Written & Directed by Israel Horovitz; Set Design, Jenna McFarland Lord; Costume Design, Jane Alois Stein; Lighting Design, Russ Swift; Sound Design, David Remedios; Wig Stylist, Troy Siegfried; Properties Design, Esme Shaw; Stage Manager, Jenna Wooden; Assistant Director, Annika von Rosenvinge

CAST (in alphabetical order): Sarah Hickler, Obehi Janice, Paula Plum, Debra Wise

Performances through September 2 at Gloucester Stage Company, 267 East Main Street, Gloucester, MA; Box Office 978-281-4433 or www.gloucesterstage.com

Gloucester Stage Company rounds the corner into the second half of its 38th season with the New England premiere of Israel Horovitz's comedy, Out of the Mouths of Babes. The second play in his trilogy dealing with Americans in Paris takes place in a spacious apartment in the City of Light, where four diverse women meet to remember and memorialize the recently departed 100-year old man who had lived there and loved them all during the last half century.
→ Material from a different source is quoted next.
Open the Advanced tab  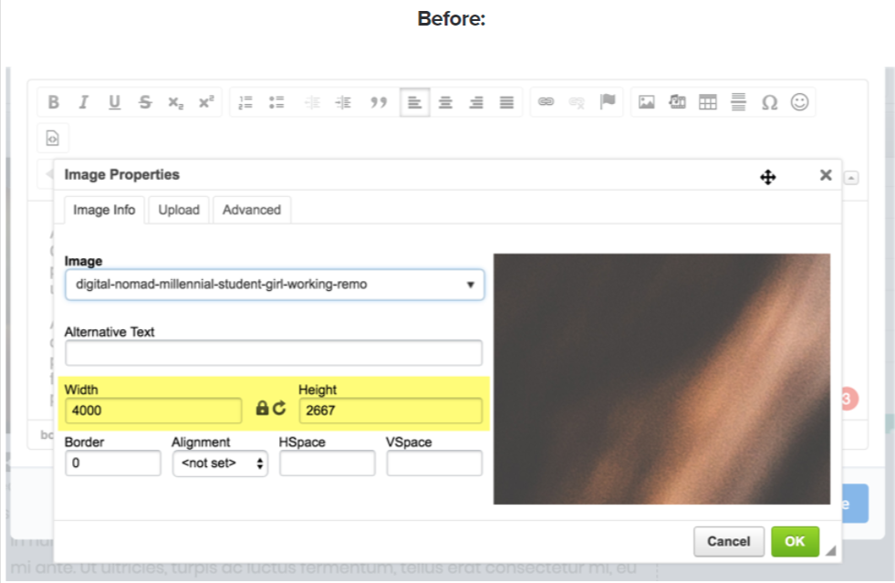252,210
Horovitz directs a quartet of actresses who know how to handle the bounty of banter the playwright provides them. Paula Plum returns to Gloucester Stage along with newcomers to the North Shore theater, Sarah Hickler, Obehi Janice, and Debra Wise.

Horovitz is a comic wordsmith whose dialogue sets off ripples of laughs about situations ranging from mundane to absurd. In the hands of a less-skilled writer, some of these scenes could be fodder for a television sitcom, but Horovitz differentiates his characters well and lets their quips and speeches define them. In addition, each of the actors uses her own skill set to provide a fully-realized characterization. Plum's Evvie is the defensive one, quick to jump on a verbal jab, real or imagined, while Wise's Evelyn uses her elder status to say pretty much whatever she feels like saying, although generally with an air of snobby politeness. The depressive, needy Janice is brought to life by Hickler's hangdog expression and posture of surrender, in stark contrast to the exuberance of the youngest lover, Marie-Belle, played with flair and a delicious accent by Ms. Janice. As an ensemble, they make beautiful music together.
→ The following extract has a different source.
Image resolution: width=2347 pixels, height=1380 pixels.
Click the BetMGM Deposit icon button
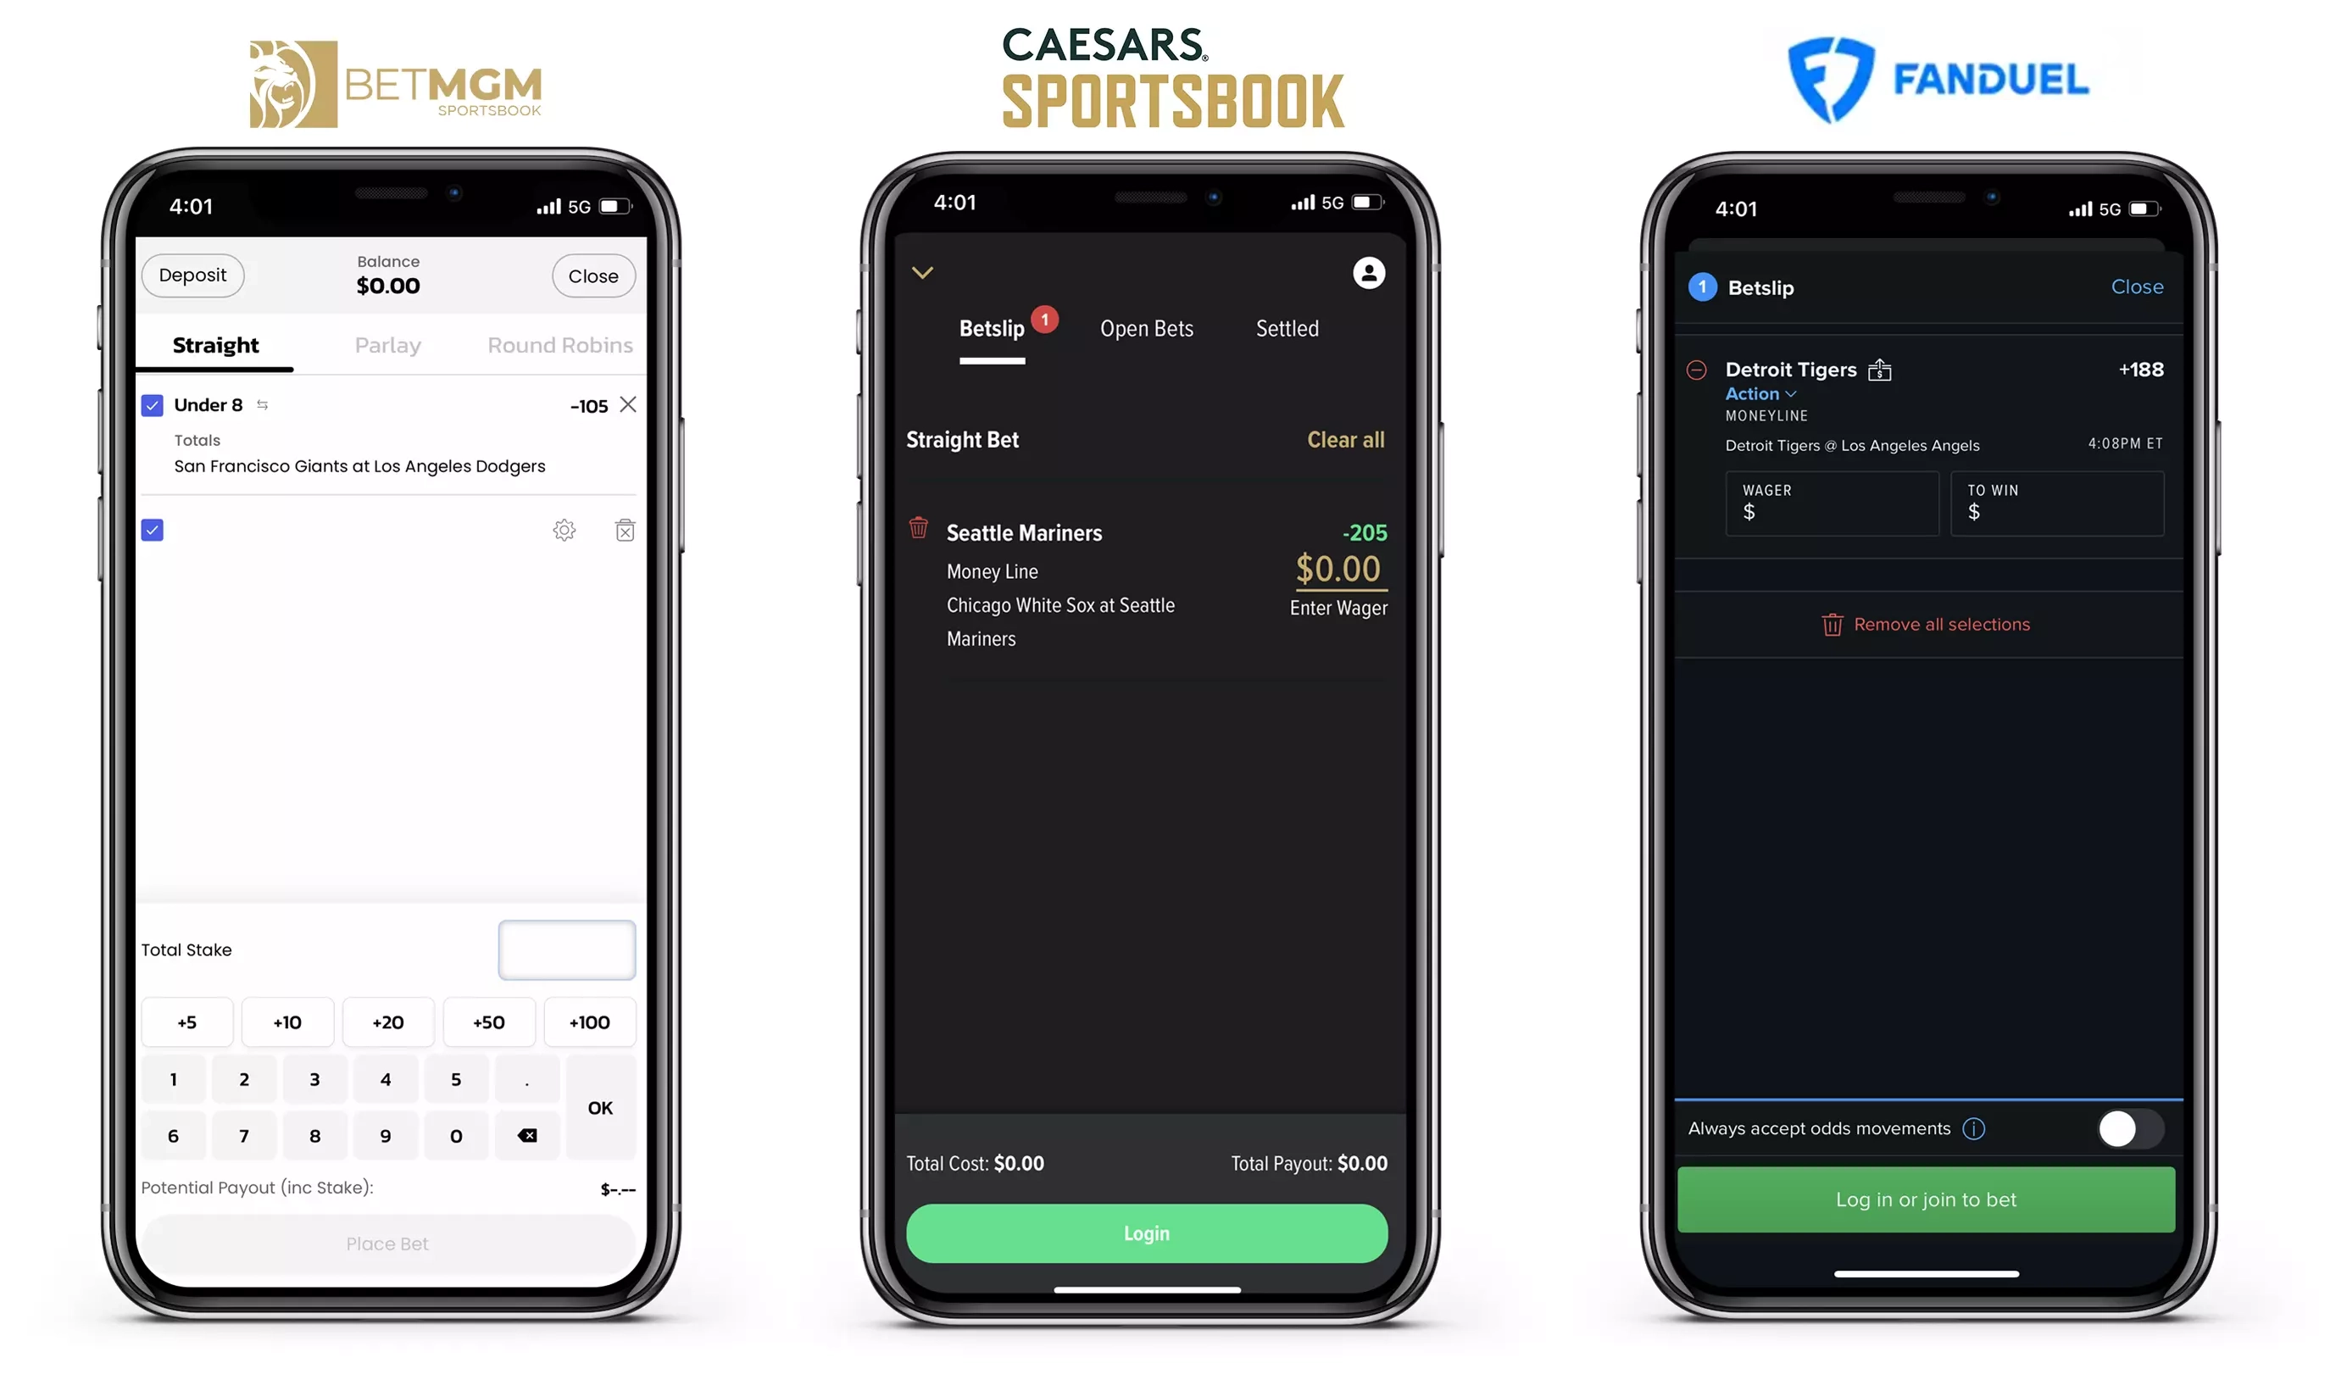193,275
And, speaking of music, Horovitz employs a musical trope to evoke the decades that each character was in residence in the Paris apartment, and appropriate tunes fill the dark space during scene changes. Evvie was the 60s girl who listened to The Beatles and the Everly Brothers; Evelyn preceded her and favored the stylings of Elvis, Sinatra, Dean Martin, Tony Bennett, and Ella Fitzgerald; a variety of Gallic-flavored music fills the air for the current denizen, the Senegalese transplant, Marie-Belle. At one point, Plum sits at the piano in the corner and plunks out the Everly's "Dream," and Wise and Janice join her to harmonize on a refrain or two.

Hickler's character is otherwise occupied at the time, hoping to succeed in her lifelong quest to make a big splash. It is a running joke throughout the play that two of the man's wives tried to kill themselves, but fate interceded. Janice still carries an unrequited torch for him and, even though he is dead, nevertheless she persists in her attempts. Marie-Belle posits that he is with them in spirit and that she continues to communicate with him, encouraging Janice to feel his presence and his love for her. Evelyn and Evvie are entirely skeptical, with Wise and Plum exercising lots of eye rolls.
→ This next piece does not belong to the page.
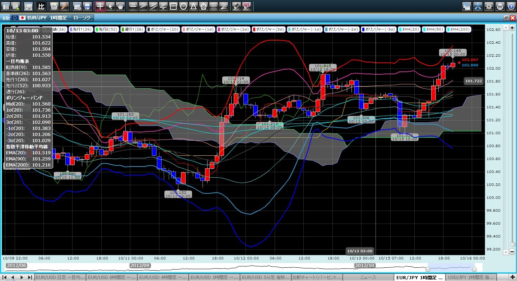
Task: Select the hand pan tool
Action: tap(120, 6)
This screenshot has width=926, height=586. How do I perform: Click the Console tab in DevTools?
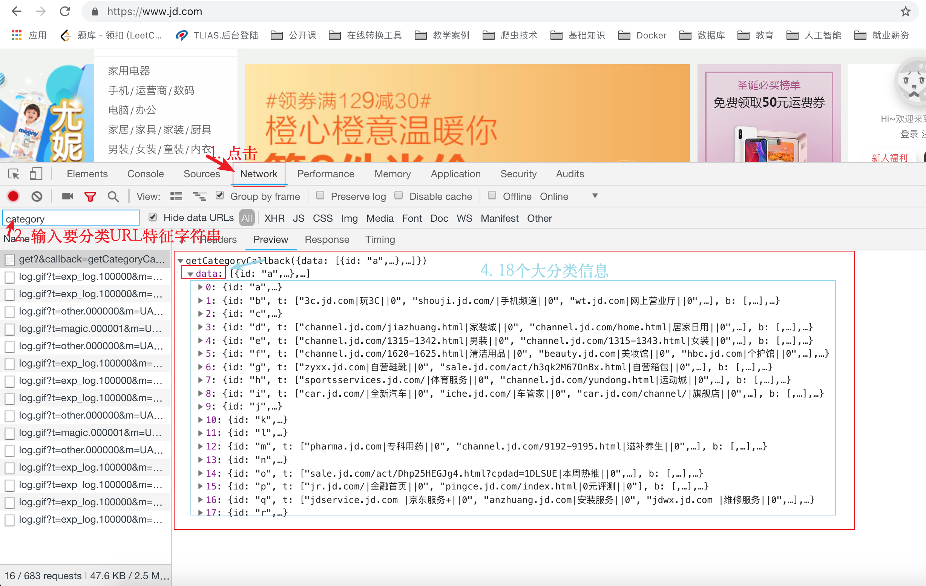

All that these women have in common is this man (never named), but it gradually becomes clear that his relationships with them were as varying as their personalities. An artist and teacher at the Sorbonne, he came to know each of them when they were young art students. Lurking not too far beneath the surface of the plot is the unseemliness of those liaisons, a theme that one dares to exploit for laughs at his own peril in this day and age. By their own admission, the women reveal the vast difference in their ages when their romances began (Evvie - 22, He - 53; Janice - 23, He - 63; Marie-Belle - 17, He - 79), but the predatory behavior is normalized in the world of the play. It is also unfortunately clear that the lives of the three older woman were negatively impacted in some long-term ways by the experience. As much as they see him as having been the love of their lives, they also think he was a son of a bitch. They may have come into the relationship damaged by their upbringing, but his interest in them was self-serving and part of a serial pattern.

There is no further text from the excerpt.